For a specific reference, subsequent revisions do not apply.
For a non-specific reference, the latest version applies. In the case of a reference to a 3GPP document (including a GSM document), a non-specific reference implicitly refers to the latest version of that document in the same Release as the present document.
ETSI ES 202 336-1: "Environmental Engineering (EE); Monitoring and control interface for infrastructure equipment (power, cooling and building environment systems used in telecommunication networks); Part 1: Generic Interface".
ETSI ES 202 336-12: "Environmental Engineering (EE); Monitoring and control interface for infrastructure equipment (power, cooling and building environment systems used in telecommunication networks); Part 12: ICT equipment power, energy and environmental parameters monitoring information model".
ETSI GS OEU 020 (v1.1.1): "Operational energy Efficiency for Users (OEU); Carbon equivalent Intensity measurement; Operational infrastructures; Global KPIs; Global KPIs for ICT Sites".
For the purposes of the present document, the terms given in TR 21.905 and the following apply. A term defined in the present document takes precedence over the definition of the same term, if any, in TR 21.905.
energy state:
state of a cell, a network element and/or a network function with respect to energy, e.g. (not) energy saving states, which are defined in TS 28.310.
energy charging rate:
a means of determining the energy consumption consequence (use of energy credit) associated with charging events.
energy credit:
a quantity of credit associated with the subscriber that can be used for credit control by the 5G system.
maximum energy consumption:
a policy establishing an upper bound on the quantity of energy consumption by the 5G system in a specific period of time or space, e.g. energy consumption inside a given service area.

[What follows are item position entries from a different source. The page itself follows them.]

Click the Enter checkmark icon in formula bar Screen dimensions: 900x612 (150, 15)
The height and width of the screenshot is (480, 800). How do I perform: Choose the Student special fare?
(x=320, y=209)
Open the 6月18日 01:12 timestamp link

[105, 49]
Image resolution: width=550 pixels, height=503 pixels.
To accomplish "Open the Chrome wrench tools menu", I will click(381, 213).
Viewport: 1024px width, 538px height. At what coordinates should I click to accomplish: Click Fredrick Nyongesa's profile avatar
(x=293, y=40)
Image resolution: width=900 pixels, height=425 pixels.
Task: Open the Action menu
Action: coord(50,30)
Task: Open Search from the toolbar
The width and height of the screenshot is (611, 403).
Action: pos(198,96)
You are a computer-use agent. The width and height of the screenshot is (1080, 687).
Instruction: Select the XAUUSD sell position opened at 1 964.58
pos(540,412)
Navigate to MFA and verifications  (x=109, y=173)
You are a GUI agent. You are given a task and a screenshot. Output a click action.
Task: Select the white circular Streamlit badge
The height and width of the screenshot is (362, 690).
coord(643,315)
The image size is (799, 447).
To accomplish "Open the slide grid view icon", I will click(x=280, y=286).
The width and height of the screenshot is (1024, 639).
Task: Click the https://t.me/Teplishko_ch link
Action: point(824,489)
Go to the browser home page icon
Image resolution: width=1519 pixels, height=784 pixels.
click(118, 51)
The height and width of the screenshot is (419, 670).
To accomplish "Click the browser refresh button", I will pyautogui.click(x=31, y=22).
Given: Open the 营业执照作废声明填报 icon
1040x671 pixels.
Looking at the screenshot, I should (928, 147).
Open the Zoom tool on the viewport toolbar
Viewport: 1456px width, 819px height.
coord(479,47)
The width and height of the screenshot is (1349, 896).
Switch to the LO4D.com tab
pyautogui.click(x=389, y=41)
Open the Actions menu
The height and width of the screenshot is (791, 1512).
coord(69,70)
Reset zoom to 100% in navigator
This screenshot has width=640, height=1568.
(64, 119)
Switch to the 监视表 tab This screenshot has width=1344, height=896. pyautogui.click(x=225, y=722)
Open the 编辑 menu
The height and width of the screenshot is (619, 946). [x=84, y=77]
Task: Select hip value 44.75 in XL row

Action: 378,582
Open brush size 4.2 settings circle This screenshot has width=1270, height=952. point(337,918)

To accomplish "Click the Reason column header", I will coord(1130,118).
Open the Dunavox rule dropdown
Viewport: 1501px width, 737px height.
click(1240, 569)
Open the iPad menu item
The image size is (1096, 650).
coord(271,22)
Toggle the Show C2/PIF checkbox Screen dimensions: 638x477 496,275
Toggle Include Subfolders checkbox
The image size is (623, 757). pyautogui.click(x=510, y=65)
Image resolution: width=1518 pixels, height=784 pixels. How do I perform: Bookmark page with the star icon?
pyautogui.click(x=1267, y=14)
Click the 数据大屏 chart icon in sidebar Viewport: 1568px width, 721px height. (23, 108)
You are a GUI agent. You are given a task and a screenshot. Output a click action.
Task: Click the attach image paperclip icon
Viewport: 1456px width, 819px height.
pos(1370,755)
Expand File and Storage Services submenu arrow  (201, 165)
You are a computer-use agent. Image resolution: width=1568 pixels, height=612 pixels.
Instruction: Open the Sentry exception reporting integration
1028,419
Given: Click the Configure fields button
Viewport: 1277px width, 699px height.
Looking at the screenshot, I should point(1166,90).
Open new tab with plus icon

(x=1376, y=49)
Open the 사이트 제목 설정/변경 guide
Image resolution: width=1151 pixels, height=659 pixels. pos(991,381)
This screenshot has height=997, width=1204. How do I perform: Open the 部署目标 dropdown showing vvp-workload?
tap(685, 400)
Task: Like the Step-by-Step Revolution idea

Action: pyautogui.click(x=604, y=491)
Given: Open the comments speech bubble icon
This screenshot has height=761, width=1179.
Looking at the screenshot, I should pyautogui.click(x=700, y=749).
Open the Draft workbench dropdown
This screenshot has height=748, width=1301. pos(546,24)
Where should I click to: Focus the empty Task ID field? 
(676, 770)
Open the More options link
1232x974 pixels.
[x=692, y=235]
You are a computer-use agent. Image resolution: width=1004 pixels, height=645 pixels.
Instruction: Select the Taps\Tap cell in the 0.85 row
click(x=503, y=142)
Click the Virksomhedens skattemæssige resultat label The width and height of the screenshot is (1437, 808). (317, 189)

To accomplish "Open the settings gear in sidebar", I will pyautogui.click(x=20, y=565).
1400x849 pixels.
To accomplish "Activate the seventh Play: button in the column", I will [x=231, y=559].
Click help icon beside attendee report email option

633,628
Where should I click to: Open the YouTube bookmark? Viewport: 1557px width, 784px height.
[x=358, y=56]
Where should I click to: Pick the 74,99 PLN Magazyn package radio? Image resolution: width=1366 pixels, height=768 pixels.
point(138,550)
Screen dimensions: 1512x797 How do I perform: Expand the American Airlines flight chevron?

maximum energy credit limit:
a policy establishing an upper bound on the aggregate quantity of energy consumption by the 5G system to provide services to a specific subscriber, e.g. in kilowatt hours.
carbon emissions:
kilograms of equivalent carbon dioxide emitted (kg of CO2 equivalent)
carbon intensity:
quantity of CO2 equivalent emission per unit of final energy consumption for an operational period of use [23]
communication service pooling:
refers to an operator serving subscribers from other operators traditionally providing communication service over the same geographical area, but which temporarily stop providing their service over their own network infrastructure for energy saving, e.g. via cell switch-off.
renewable energy:
energy from renewable sources as energy from renewable non-fossil sources, namely wind, solar, aerothermal, geothermal, hydrothermal and ocean energy, hydropower, biomass, landfill gas, sewage treatment plant gas and biogases
For the purposes of the present document, the abbreviations given in TR 21.905 and the following apply. An abbreviation defined in the present document takes precedence over the definition of the same abbreviation, if any, in TR 21.905.
AS
Climate change and global energy shortage are issues that requires international cooperation and coordinated solutions at all levels, many regions and countries have published related policies and requirements to control carbon release and promote energy efficiency. These policies have made energy efficiency a strategic priority for many telecom operators around the world. Energy efficiency has been considered in many standard groups and specifications.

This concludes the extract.